Abstract and Introduction
Complex cutaneous wounds resulting from disease and trauma can be difficult to heal and may require advanced treatment options. Split-thickness skin grafts (STSGs) and other biologic allogeneic and xenogeneic skin substitutes are limited in their ability to manage these lesions, and STSGs may also be limited in availability. A synthetic hybrid-scale fiber matrix, engineered with an architecture similar to native extracellular matrix, has been shown to have excellent durability and does not carry the risks of disease transmission or inflammatory response associated with biologic materials; it may offer a new option for managing these complex wounds. In this preliminary study, the synthetic matrix was used to treat 3 patients with difficult-to-treat wounds, including lesions associated with calciphylaxis, enteroatmospheric abdominal fistula, and necrotizing fasciitis of the hand with exposed tendon. Treatment with the synthetic matrix resulted in significant reepithelialization and wound healing. The successful results suggest that the synthetic matrix enables healing of complex cutaneous wounds and may be a reasonable alternative to STSG, even in particularly challenging cases.
Complex cutaneous wounds incurred from disease and trauma can be difficult to heal and may require advanced treatment options. In cases of calciphylaxis, a rare, life-threatening syndrome of vascular calcification in which occlusion of microvessels in the subcutaneous adipose tissue and dermis results in ischemic skin lesions, sepsis originating from skin lesions is the most common cause of death, resulting in a high mortality rate of 30% to 80%. The biophysiology of the calciphylaxis lesion has been well described by Nigwekar et al and Magro et al. Given the high morbidity and mortality associated with complex calciphylaxis skin lesions, rapid and effective healing of these wounds is critical.
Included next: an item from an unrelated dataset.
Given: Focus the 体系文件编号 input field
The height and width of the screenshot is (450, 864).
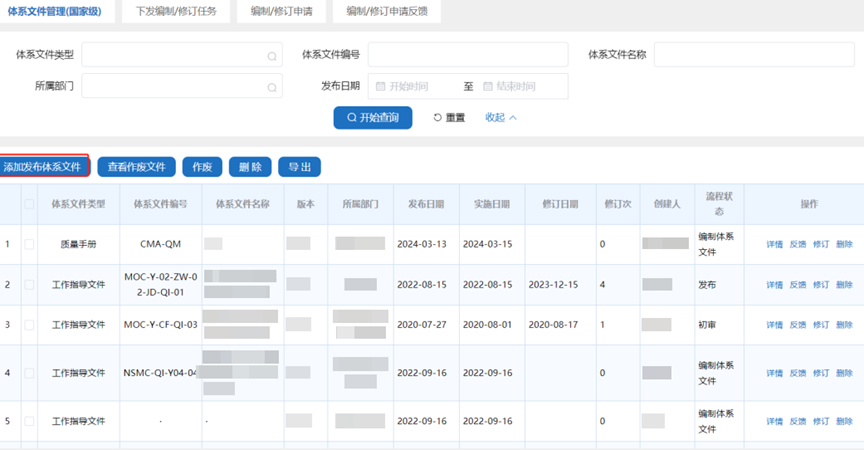Looking at the screenshot, I should point(467,55).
Treatment options to effectively address calciphylaxis lesions are varied and involve local as well as systemic therapies.[4–6]
Similarly, the management of complex abdominal trauma with the open abdomen technique has been associated with an increased incidence of complications, including wound dehiscence, enteric fistula formation, and skin lesions, which result in increased morbidity.[7–13] The care of these patients is associated with increased costs owing to multiple factors, including prolonged length of hospital stay.[7–13]
Necrotizing fasciitis is a life-threatening, rapidly spreading infection of the soft tissue characterized by necrosis and sepsis and is accompanied by severe systemic toxicity.[14,15] Given the severity of the condition, rapid diagnosis and immediate management are required.[14,15]
Split-thickness skin grafts (STSGs) may be used to manage complex cutaneous wounds; however, there are circumstances in which they are limited in availability or obtaining an STSG may be imprudent (eg, calciphylaxis, debilitated patient). Drawbacks of STSGs include the need for an additional surgical procedure, use of anesthesia, use of an operating room (OR), creation of a second wound, and donor site pain and morbidity, including donor site skin infection, keloid scarring, and necrosis.[16–18] Other biologic allogeneic and xenogeneic skin substitutes also have limitations, including poor durability and longevity; they also carry the risk of disease transmission and undesirable inflammatory response.[18,19]
A fully synthetic, biocompatible, resorbable electrospun matrix composed of hybrid-scale fibers, engineered with an architecture similar to native extracellular matrix, may provide a new option for treating the lesions.[19,20] Of note, this matrix is without the risks of disease transmission or inflammatory response associated with biologic materials.[19,20]
The objective of this preliminary study was to evaluate the use of the synthetic hybrid-scale fiber matrix as a scaffold for managing 3 types of complex skin lesions: calciphylaxis, abdominal fistula, and necrotizing fasciitis of the hand and forearm.